▶ WRITTEN REQUEST
Copy every line of the items below word for word, leaving out the pictures.
[BEGIN DATA RECORDS]
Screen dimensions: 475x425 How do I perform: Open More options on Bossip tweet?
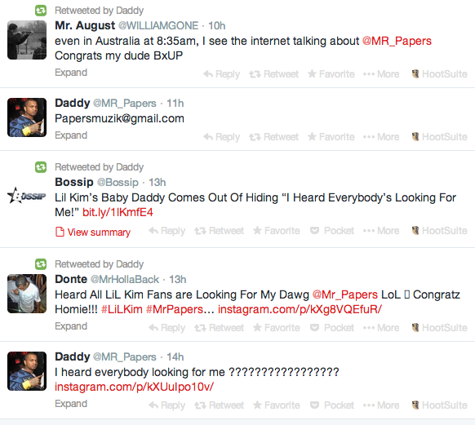381,231
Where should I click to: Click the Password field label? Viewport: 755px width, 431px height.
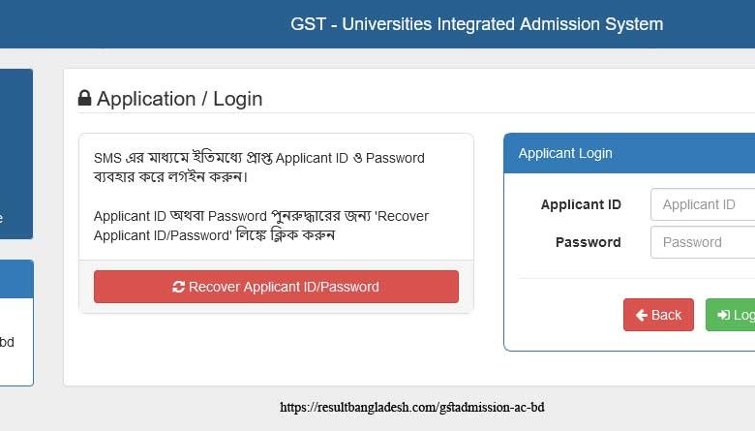click(588, 242)
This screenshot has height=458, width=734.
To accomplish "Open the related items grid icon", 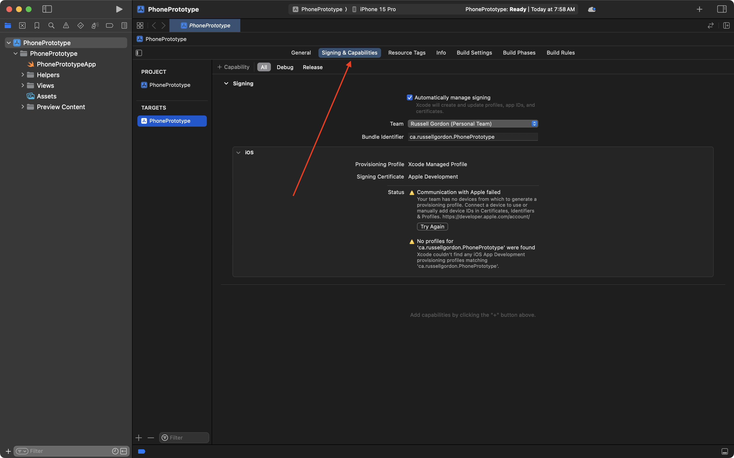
[END DATA RECORDS]
▶ ANSWER TO THIS EXERCISE
Screen dimensions: 475x425 How do I perform: Open More options on Bossip tweet?
381,231
Where should I click to: Click the Password field label? Viewport: 755px width, 431px height.
click(588, 242)
This screenshot has height=458, width=734.
To accomplish "Open the related items grid icon", 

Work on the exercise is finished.